- _Text to read_:
####################
With the SuiteSparse 7.2 release, it seems that some compile time tests are being carried out, which were not an issue earlier. If possible, it would be great to avoid try_run() in Cmake so that SuiteSparse can be cross-compiled easily. In Julia's BinaryBuilder, we cross compile binaries for a large number of architectures on linux.

https://github.com/JuliaPackaging/Yggdrasil/pull/7479

2023-10-03 21:06:13 UTC | [21:06:14] CMake Error: try_run() invoked in cross-compiling mode, please set the following cache variables appropriately:
-- | --
  | 2023-10-03 21:06:14 UTC | [21:06:14]    HAVE_KEYWORD__THREAD_EXITCODE (advanced)
  | 2023-10-03 21:06:14 UTC | [21:06:14]    HAVE_KEYWORD__THREAD_EXITCODE__TRYRUN_OUTPUT (advanced)
  | 2023-10-03 21:06:14 UTC | [21:06:14] For details see /workspace/srcdir/SuiteSparse/CHOLMOD/build/TryRunResults.cmake
imciner2 commented 1 year ago

Caused by the tests for the thread attributes here: https://github.com/DrTimothyAldenDavis/SuiteSparse/blob/75cb8b4be44227880388454dba022bc7442de61e/SuiteSparse_config/cmake_modules/SuiteSparse__thread.cmake#L46 The CMake command check_c_source_runs will both compile and run the code, so that is what is failing here.

There is an alternate check_c_source_compiles() (https://cmake.org/cmake/help/latest/module/CheckCSourceCompiles.html) CMake macro that will just check to see if the code can compile, and not run it (so that only tests the compiler), and based on the short snippets being used in the test, I think it would be safe to do the compile-only test instead of the full run test.
####################
- _Supplied material_:
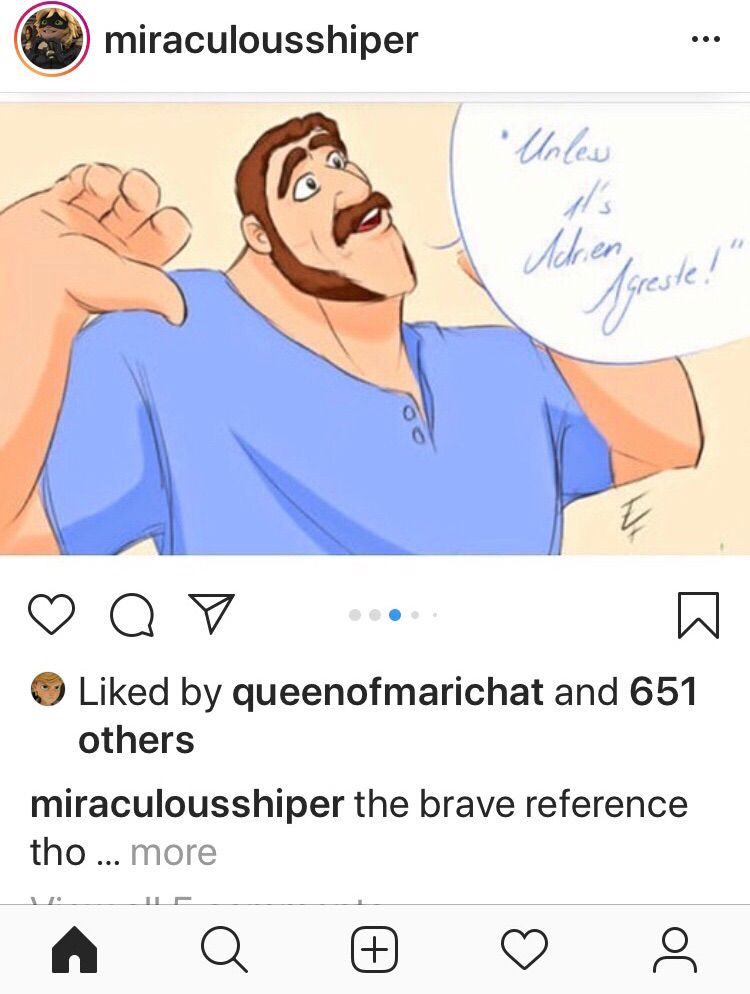Open comments via speech bubble icon
The width and height of the screenshot is (750, 994).
(x=132, y=614)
####################
- _Stated exercise_: According to the comment in the SuiteSparse cross-compiling text, why does the thread-attribute test fail, and why does the commenter consider the suggested alternative safe? Answer in one to three sentences.

- _Task output_: The test uses check_c_source_runs, which both compiles and runs the code, and running isn't possible when CMake is in cross-compiling mode. The commenter considers check_c_source_compiles() safe because the test uses only short snippets, so checking that they compile, without running them, should be enough.